Taking bees out of the equation, other insect pollinators contribute as much as $10 billion worth of crops annually.
In short, if pollinators’ populations shrunk, it would severely affect our economy.
How Can You Help Protect Pollinators?
Understanding how important pollinators are makes you want to protect them. Many pollinators, such as the honey bee, face serious threats such as habitat loss, climate change, and the use of pesticides.
But you and I can do our part by making simple changes in our backyards. I’ve really made a point of doing this recently, and I’d like to share what I’ve been doing.
Did you know using pesticides in your garden can affect the memory and learning abilities of bees? I’ve drastically reduced the number of chemicals I use in my garden and have opted for organic methods such as encouraging natural predation (introducing predators like ladybugs and lacewings that will feed on aphids) and placing organic materials around my plants, such as eggshells, to deter pests like slugs and snails.
Let Part Of Your Lawn Grow Wild
I’ve also allowed a portion of my lawn to grow wild. This shelters pollinators and encourages the growth of wildflowers which in turn gives our pollinators a viable food source.

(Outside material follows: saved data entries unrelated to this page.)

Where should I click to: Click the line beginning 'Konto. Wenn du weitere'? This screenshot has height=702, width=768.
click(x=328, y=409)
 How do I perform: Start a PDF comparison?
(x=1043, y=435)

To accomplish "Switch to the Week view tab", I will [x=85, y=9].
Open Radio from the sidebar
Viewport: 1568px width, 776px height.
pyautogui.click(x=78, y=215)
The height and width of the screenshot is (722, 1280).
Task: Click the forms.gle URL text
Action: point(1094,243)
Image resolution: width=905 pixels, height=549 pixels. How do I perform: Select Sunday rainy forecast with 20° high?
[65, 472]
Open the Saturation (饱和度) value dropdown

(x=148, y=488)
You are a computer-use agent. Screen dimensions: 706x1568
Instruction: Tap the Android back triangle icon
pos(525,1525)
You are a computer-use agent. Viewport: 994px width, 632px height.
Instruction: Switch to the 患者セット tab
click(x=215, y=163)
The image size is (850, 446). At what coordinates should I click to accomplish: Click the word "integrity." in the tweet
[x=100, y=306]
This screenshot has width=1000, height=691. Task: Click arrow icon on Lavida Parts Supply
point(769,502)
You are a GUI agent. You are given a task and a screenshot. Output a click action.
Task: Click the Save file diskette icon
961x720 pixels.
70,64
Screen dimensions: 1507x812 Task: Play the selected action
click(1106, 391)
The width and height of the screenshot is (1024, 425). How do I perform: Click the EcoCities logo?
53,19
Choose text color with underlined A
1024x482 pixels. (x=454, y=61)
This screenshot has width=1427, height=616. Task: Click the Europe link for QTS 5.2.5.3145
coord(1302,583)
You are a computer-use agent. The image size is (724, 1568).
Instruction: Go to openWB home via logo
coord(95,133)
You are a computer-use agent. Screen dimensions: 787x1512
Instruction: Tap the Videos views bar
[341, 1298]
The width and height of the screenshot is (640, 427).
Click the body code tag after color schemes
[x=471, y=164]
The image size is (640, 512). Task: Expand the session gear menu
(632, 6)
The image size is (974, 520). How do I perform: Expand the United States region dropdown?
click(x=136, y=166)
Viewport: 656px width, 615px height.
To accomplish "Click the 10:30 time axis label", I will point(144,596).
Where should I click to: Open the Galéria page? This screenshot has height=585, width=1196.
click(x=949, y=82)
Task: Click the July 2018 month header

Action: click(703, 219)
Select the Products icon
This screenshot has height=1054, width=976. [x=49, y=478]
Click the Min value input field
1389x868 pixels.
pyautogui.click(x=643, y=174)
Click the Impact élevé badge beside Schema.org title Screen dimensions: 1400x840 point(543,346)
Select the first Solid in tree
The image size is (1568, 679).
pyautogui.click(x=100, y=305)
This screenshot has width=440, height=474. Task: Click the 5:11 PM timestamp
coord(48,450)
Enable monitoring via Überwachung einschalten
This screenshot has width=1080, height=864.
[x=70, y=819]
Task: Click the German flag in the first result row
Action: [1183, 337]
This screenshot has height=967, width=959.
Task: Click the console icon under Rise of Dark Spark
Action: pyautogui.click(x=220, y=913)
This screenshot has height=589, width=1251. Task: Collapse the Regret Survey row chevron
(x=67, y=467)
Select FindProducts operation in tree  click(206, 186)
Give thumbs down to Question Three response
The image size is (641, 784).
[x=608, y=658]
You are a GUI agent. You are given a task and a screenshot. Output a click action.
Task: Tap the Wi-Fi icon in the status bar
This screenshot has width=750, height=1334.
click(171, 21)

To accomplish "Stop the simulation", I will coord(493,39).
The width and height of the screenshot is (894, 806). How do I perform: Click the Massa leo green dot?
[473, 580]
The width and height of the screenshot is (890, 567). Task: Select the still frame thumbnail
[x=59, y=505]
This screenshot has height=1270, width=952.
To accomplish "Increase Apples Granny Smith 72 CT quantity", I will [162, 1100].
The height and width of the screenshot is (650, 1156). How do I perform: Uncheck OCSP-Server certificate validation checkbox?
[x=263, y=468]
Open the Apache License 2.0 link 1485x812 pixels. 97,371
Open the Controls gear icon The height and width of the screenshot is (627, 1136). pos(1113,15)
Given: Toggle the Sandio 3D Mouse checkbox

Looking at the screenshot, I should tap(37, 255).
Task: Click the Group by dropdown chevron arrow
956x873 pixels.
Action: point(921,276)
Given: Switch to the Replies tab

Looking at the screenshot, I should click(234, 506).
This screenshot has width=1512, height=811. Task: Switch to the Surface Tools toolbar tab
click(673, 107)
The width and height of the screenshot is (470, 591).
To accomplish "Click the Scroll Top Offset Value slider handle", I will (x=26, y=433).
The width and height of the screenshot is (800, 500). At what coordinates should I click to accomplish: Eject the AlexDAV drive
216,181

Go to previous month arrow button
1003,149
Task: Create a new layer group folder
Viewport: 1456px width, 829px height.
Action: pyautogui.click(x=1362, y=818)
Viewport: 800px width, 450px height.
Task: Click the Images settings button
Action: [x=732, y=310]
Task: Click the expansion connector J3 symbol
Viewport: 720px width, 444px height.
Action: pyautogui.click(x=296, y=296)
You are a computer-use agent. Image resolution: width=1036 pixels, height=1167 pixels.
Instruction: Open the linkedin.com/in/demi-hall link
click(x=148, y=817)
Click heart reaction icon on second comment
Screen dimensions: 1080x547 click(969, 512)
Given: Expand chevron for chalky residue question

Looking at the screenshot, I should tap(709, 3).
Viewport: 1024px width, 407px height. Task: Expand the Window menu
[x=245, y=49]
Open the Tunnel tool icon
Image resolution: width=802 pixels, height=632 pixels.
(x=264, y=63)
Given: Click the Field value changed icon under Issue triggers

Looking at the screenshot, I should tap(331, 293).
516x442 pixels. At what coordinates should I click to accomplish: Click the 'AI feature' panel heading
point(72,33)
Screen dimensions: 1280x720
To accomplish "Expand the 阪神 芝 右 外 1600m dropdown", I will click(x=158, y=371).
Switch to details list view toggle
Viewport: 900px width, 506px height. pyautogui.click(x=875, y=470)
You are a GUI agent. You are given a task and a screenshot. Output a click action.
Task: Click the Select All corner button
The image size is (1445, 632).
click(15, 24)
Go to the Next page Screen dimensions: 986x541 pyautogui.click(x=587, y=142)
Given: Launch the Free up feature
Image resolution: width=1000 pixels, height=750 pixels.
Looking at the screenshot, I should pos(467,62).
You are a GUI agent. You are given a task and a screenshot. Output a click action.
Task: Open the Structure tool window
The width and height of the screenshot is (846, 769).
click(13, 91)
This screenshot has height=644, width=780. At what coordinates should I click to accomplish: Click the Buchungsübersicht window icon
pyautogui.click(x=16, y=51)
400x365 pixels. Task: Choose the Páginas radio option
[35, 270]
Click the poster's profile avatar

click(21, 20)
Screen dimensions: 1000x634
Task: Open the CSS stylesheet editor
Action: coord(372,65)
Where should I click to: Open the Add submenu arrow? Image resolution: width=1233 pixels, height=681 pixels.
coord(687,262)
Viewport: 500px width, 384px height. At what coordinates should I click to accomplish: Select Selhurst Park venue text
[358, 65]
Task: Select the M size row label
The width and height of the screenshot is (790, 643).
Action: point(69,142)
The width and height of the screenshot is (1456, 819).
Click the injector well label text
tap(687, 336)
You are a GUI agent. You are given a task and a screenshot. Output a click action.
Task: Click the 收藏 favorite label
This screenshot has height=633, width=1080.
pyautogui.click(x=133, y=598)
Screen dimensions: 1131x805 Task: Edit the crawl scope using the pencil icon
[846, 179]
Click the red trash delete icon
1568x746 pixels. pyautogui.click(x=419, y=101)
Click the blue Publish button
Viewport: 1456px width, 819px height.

I was a little concerned that this would look unsightly, but I’ve been surprised at how good it looks. I chose a strip of lawn along one of the fences, around 18 inches wide and 10 feet long. This means it hasn’t taken over the entire garden and adds something of a meadow or woodland feel.
Depending on where you live, there may be local laws regarding the permitted length of your lawn. It’s essential to check with your local authorities to avoid getting into trouble.
Provide Them With A Water Source
Providing a water source in your backyard can help protect pollinators. You don’t need to install a large pond, though. I’ve placed a few small containers of water with rocks in them so butterflies, bees, beetles, and other insect pollinators can get a drink. You’ll be amazed at how many critters something so small can attract.
Plant Native Flowers
If you’re planting flowering plants in your garden, always plant native species (you can even plant to attract butterflies but not bees and you can make a butterfly garden!). There’s a natural relationship between native plants and local wildlife, so these are much more likely to attract pollinators and provide them with the necessary food sources. I’ve planted some coneflowers, yarrow, and blue wood asters.
When I did this, I gradually started noticing more pollinators. It’s proven that native plants will bring in more native pollinators, and this is evident in what I’ve seen in my garden. It does take time for this to happen, but it will.
It’s crucial for all of us to do our bit to protect pollinators and ensure they have everything they need to continue their important work. Taking even one step can profoundly affect the pollinators in your garden and as a whole.